Looking Forward; the Benefits of a Successful Utility:
With LUS Fiber willing to declare itself over the threshold of success the focus immediately, and correctly, turns to what "What next?"  What can a vigorous LUS Fiber do for the community. That's a spot where I think the utility could use a little community input. What they offered was worthwhile and interesting:
Why wait on Google Internet?
We didn't.

  • Allons TV—The mobile platform upon which HBO Go recently launched and which already contains a raft of other channels (from ESPN to ABC to SyFy) are already making their material available to smartphones and tablets.
  • The Lafayette Intranet—LUS Fiber has long touted a nearly unique feature: the 100 Mbps internal network that makes the link between all subscribers the same speed, regardless of how much or how little they are paying for their data service. To this LUS is adding a 1 Gbps service between businesses. Why not everyone? Well that's a product of the fact the electronics on the sides of residences top out at 100 Mbps practically speaking. Commercial grade electronics doubtlessly are a step up...so there is no extra cost for new electronics to offer this to their business customers but providing it to all the already established homes would be a major expense. But...there is no reason not to make it clear that this IS the issue, if indeed it is, and to promise that LUS will continue to provide "best possible" intranet to all its customers on the intranet. We should all have a Gig. 
  • Wireless Lafayette—LUS has long had numerous hotspots—for the use of LCG and LUS only. But today they announced the provision of their first commercial wireless installation. It will be at  Acadiana Mall and the WiFi signals will be free to all users. That's interesting news in one direction: it implies that LUS is developing a wireless division for large commercial venues. This is actually a fairly good-sized undertaking with its own raft of specialists and maintenance personnel. That is surprising and may turn out to be a significant part of making a larger wireless play in some degree self-supporting. Public WiFi in public places is also on the agenda and is intended for public buildings and the parks. That'd be a good start but not anything very unusual or notable. My guess here is that there is that there is a deep reluctance to devote the manpower and maintenance expense necessary to keep up an area-wide WiFi network until the utility itself is absolutely secure; it costs money. Frankly, that's an outlay that may require public pressure as it would compete with the final benefit that Huval said a successful fiber utility would bring:
  • Cash on the Barrel Head—If customers continue to sign up LUS Fiber can get considerably beyond just paying for itself and saving Lafayette's citizens a pile of cash. It can, Huval noted, also save us on taxes. The mechanism is the oft-discussed (and oft-misunderstood) In Lieu of Taxes (ILOT). Huval projects some 5 million dollars a year in ILOT monies should all the citizens of the city who say they intend to get around to buying LUS Fiber services would just go ahead and do so. That's not at all pie in the sky and would only increase as further customers sign on. The incremental additional cost of new customers, once the basics are paid for is very small; new adds very quickly become very profitable gravy. All that money could go into the city's general fund! Now it may be that there should be some discussion about whether we want it to go there or whether we'd like to get other benefits from our telecomm utility: what about a wireless cloud over the city? or maybe a real attempt to close the digital divide; a task the Council once endorsed? If we want to have that discussion about the surplus LUS Fiber will one day generate I fear we'll need to insist. 
Huval closed with a convincing plea that we should all try and get those the surveys show simply haven't gotten around to subscribing to LUS Fiber to go ahead and do so. The advantages, whether it is saving on our taxes or getting valuable new service, are to great to ignore. He's right. Talk it up. It is to all our benefit. 
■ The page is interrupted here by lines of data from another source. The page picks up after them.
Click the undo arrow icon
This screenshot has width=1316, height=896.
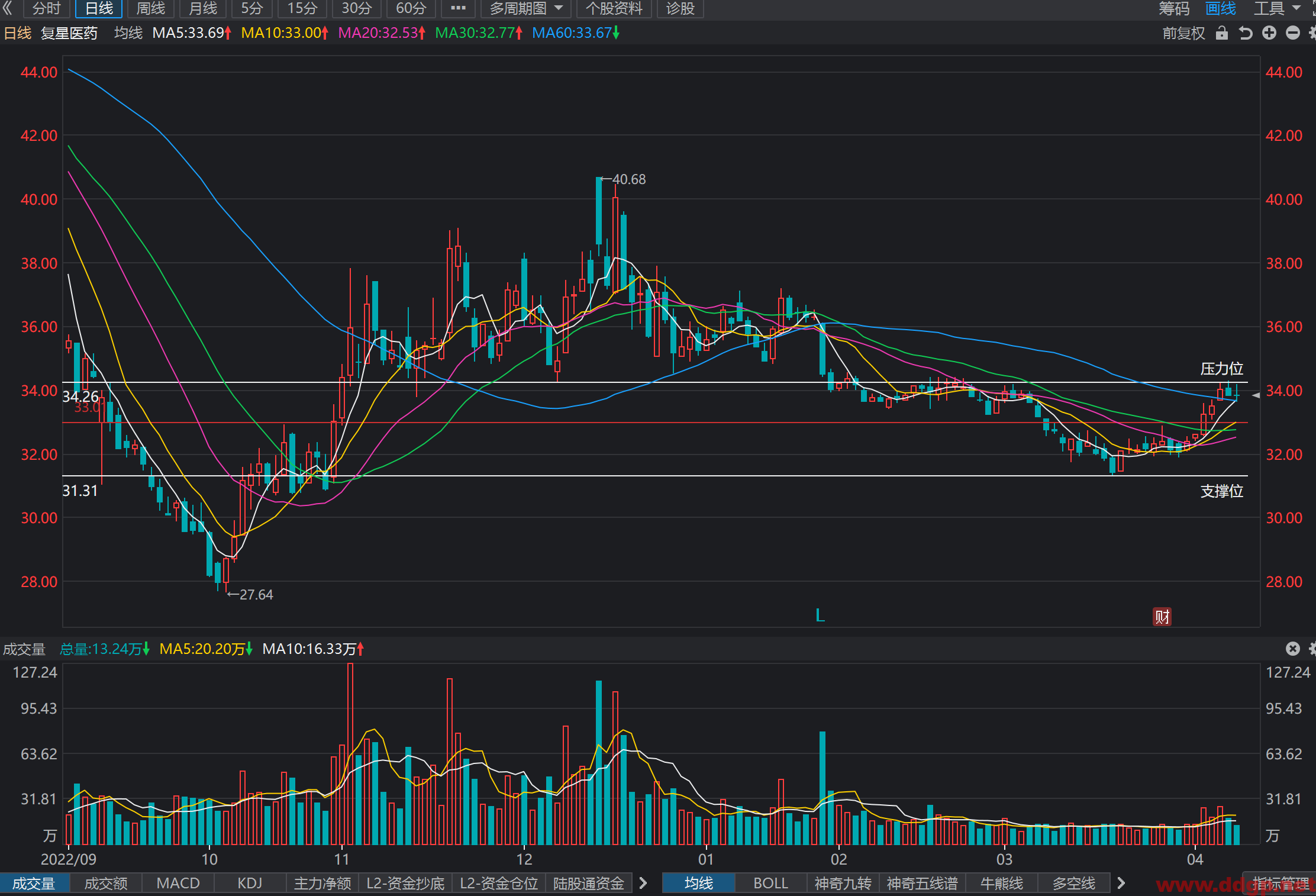pyautogui.click(x=1246, y=33)
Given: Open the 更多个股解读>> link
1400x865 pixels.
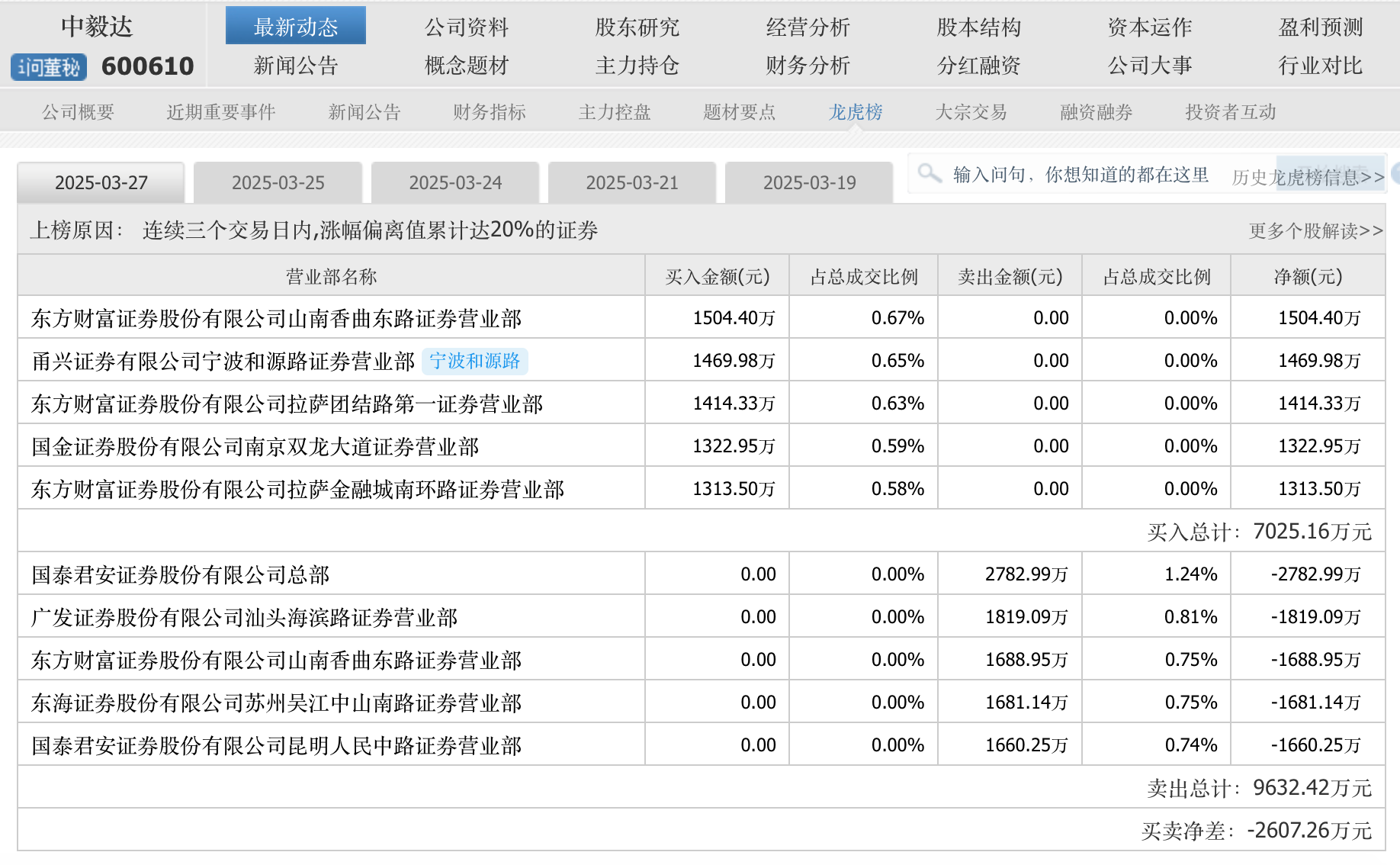Looking at the screenshot, I should pos(1315,231).

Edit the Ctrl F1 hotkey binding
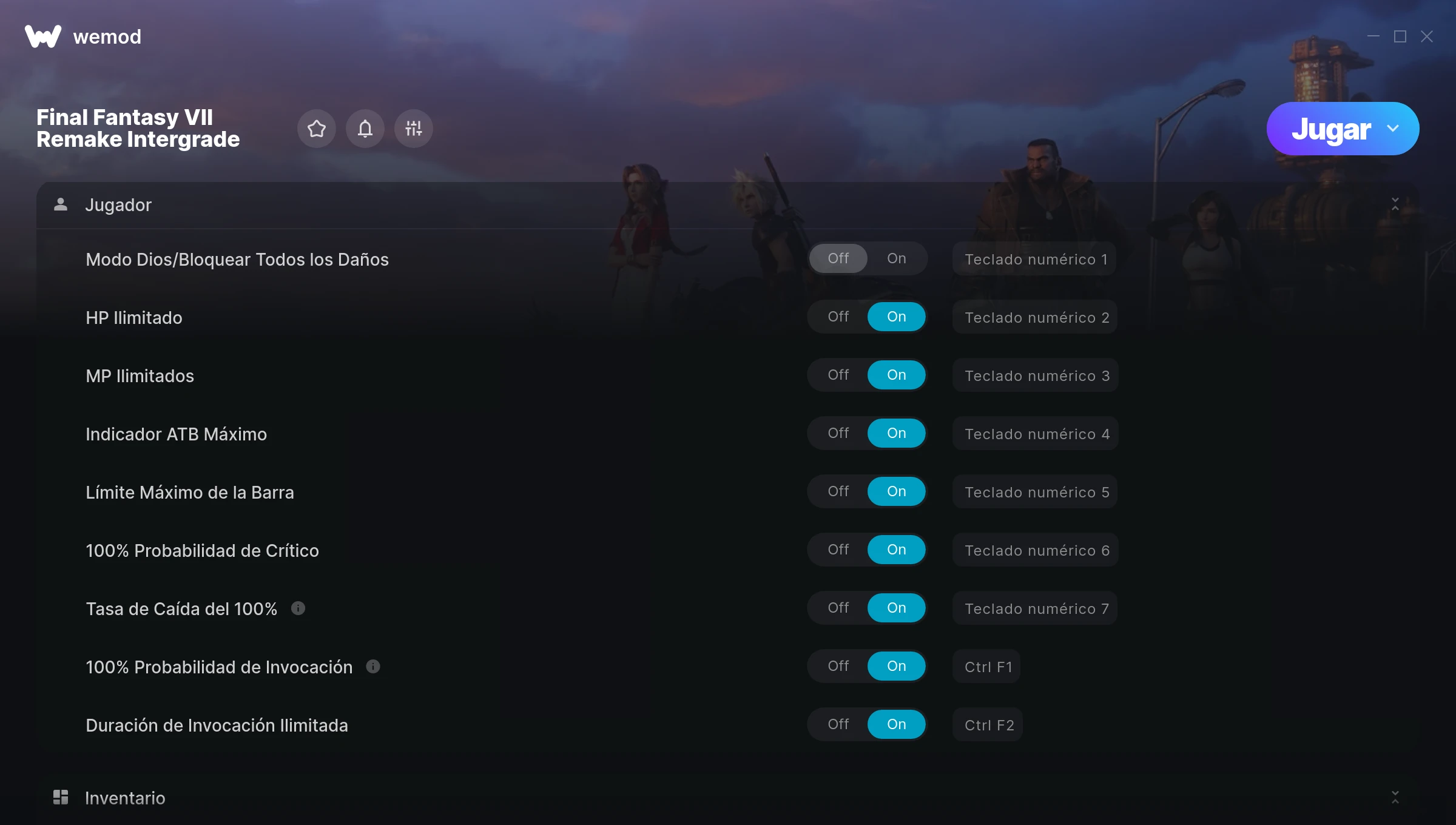click(x=987, y=667)
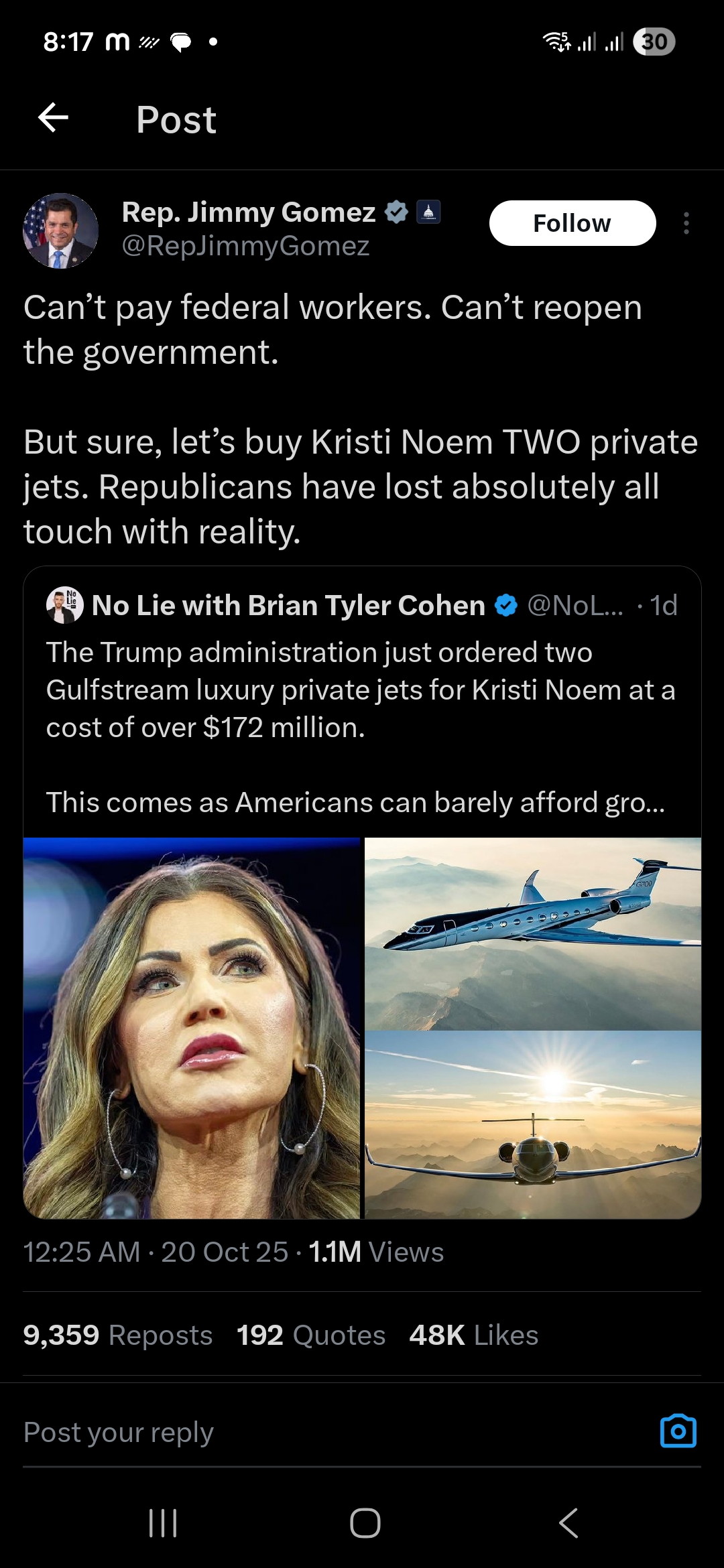Open Rep. Jimmy Gomez profile picture

(x=60, y=231)
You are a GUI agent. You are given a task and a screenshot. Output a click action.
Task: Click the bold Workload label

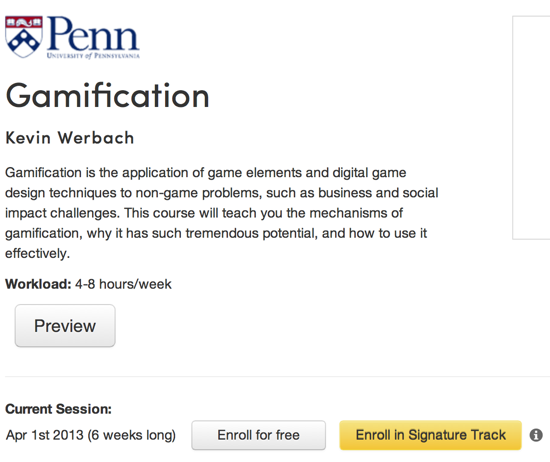pyautogui.click(x=38, y=284)
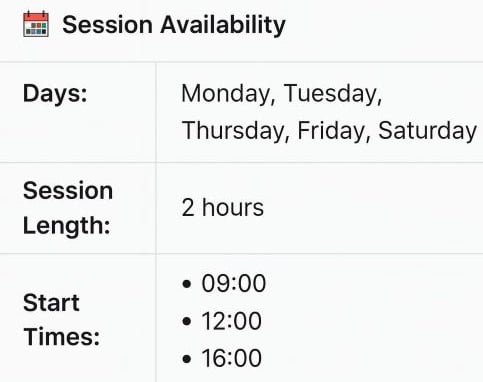
Task: Click the 12:00 start time
Action: (232, 321)
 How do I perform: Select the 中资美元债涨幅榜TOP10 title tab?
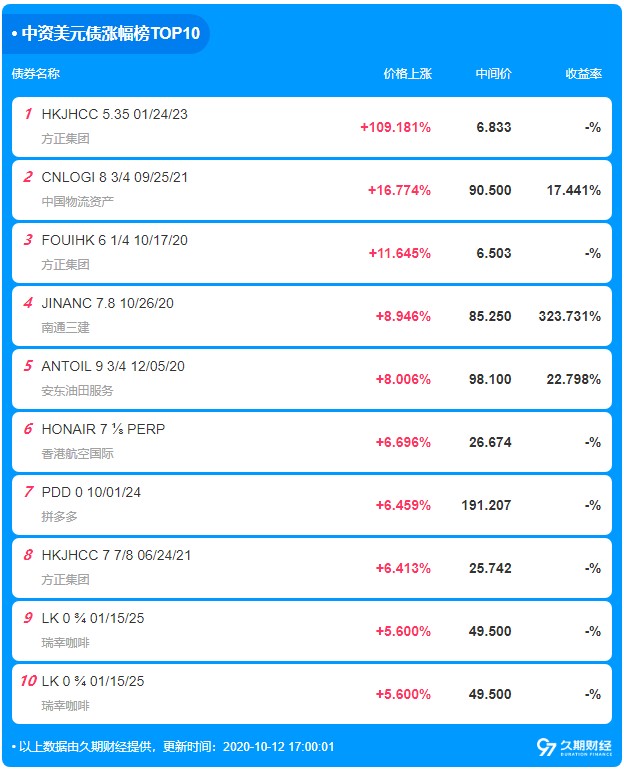coord(106,33)
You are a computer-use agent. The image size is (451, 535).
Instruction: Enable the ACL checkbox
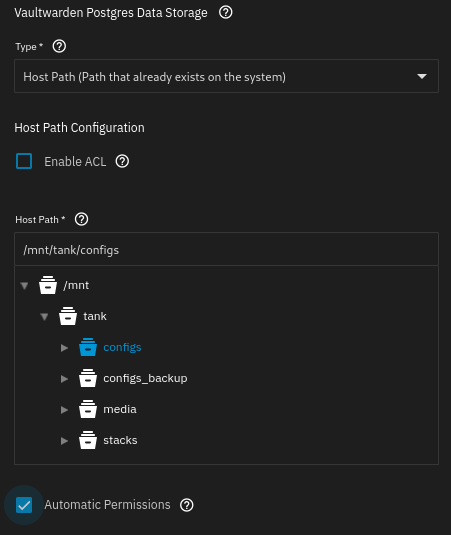point(24,161)
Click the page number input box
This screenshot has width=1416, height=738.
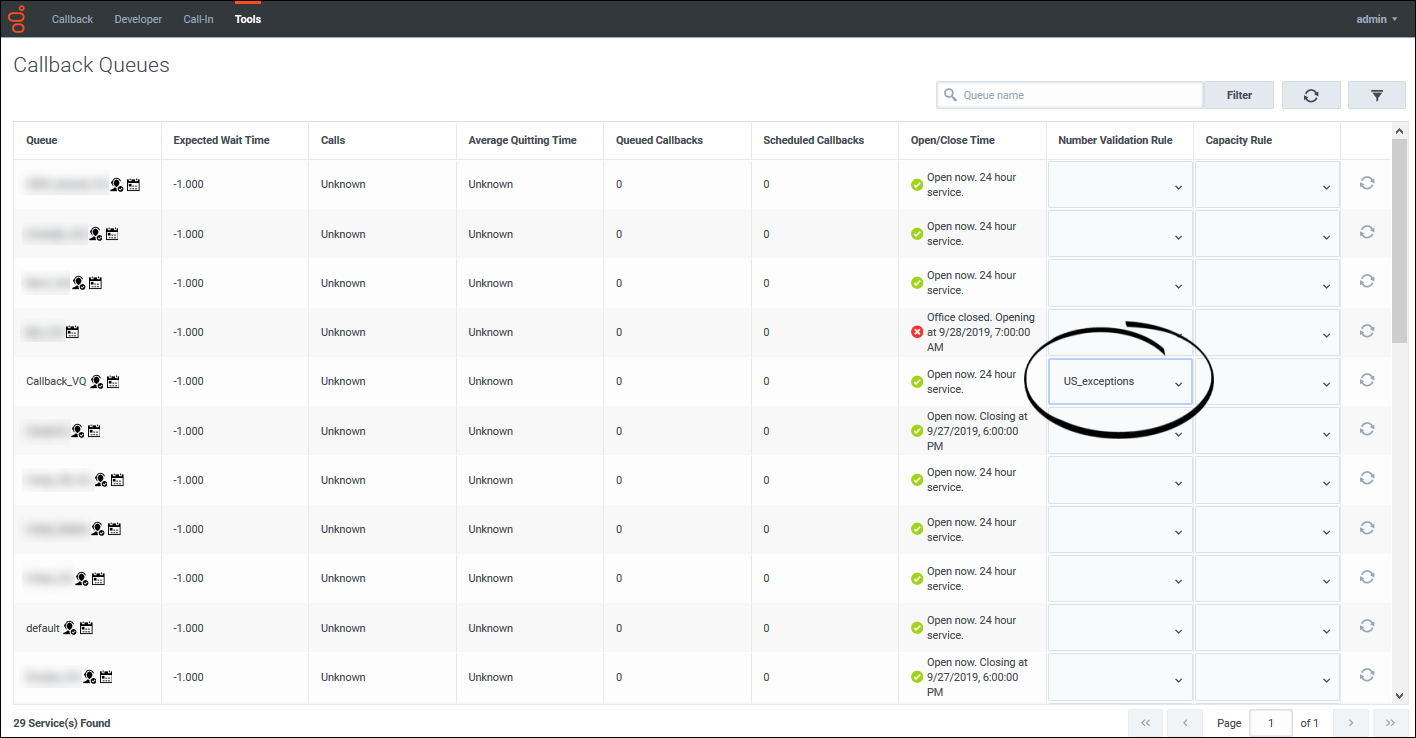(1272, 723)
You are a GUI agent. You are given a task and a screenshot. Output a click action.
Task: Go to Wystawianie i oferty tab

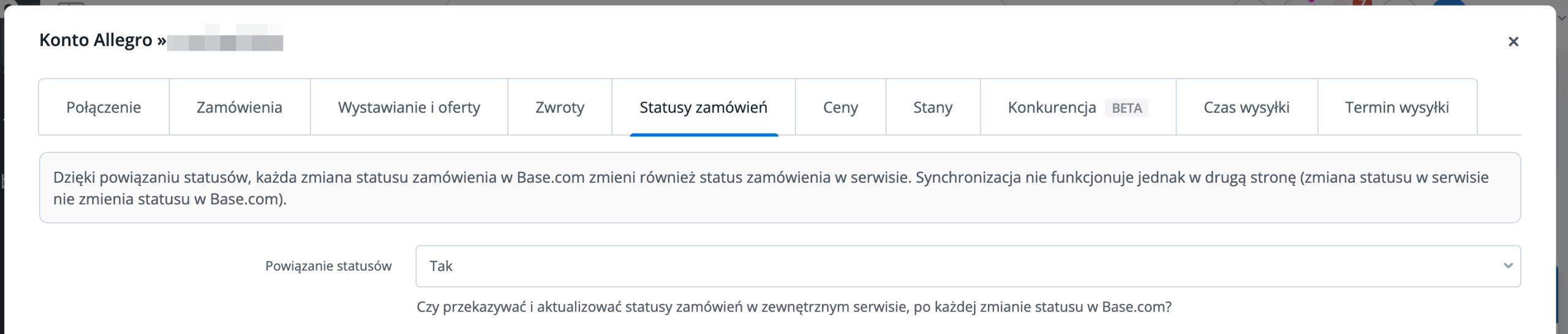[409, 107]
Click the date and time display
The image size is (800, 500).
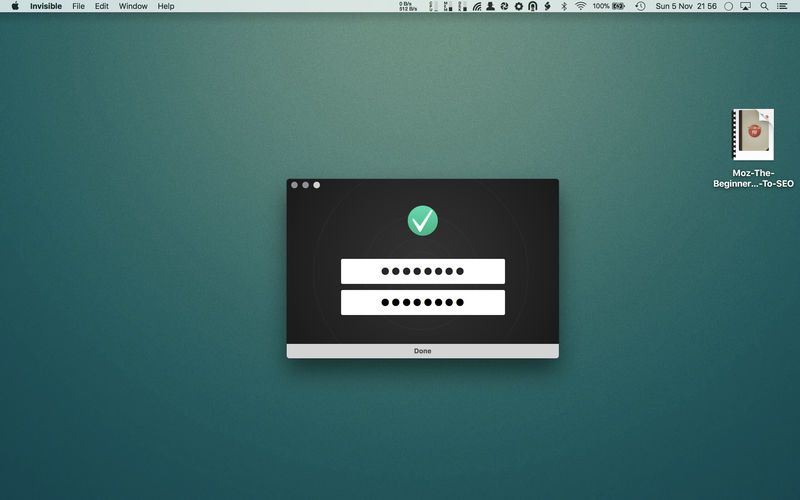pyautogui.click(x=688, y=6)
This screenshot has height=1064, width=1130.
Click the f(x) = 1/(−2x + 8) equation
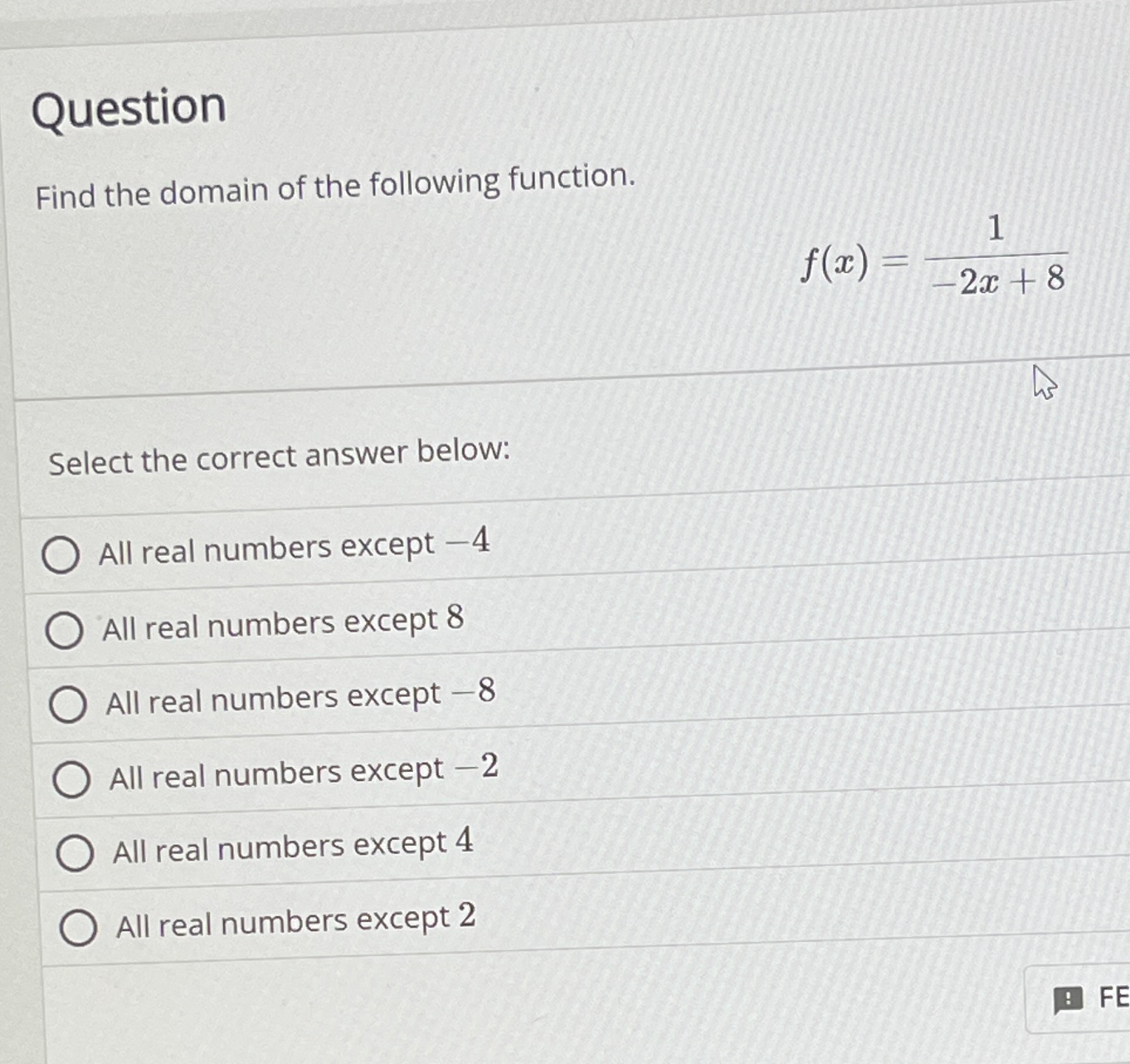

Celebration? LUS Fiber Teases -Updated

LUS Fiber is holding what it is billing as a "celebration" at 3:30 in the atrium at city hall today. They're being coy about just what it is they are celebrating but I do like the idea.



Surely they will brag on the recent audit—it seems unqualifiedly a good report that alone might justify a celebration. But there is also talk about new products, a hint about a gigabit product on the facebook announcement page, and hints that I take to be about wireless networking. And we know, cause it's been promised: we'll get a peek at official subscriber numbers. 

We'll see. And if you've been involved in this fiber thing for awhile you just might want to attend. (I'm going!) Who knows, maybe we'll be surprised.

Update 11:30 5/21/13: A media "reminder" sent out this morning adds the point that Huval will be making a presentation to the council during the president's report. That occurs very early on the agenda so it should start not long after the meeting begins at 5:30. You can watch it on AOC 2 (LUS 3, Cox 15). Alternately, catch streaming live or view the recording at LCG's ustream account.

Tuesday, May 14, 2013

LCG Audit reveals LUS Fiber progress; subscriber numbers to be released

Screen shot from Advertiser Video
The headline news from the LCG audit is that the city-parish has brought its rainy-day cash cushion back up to a level that could keep the government running  for 81 days; the last audit had revealed a mere 7 day cushion.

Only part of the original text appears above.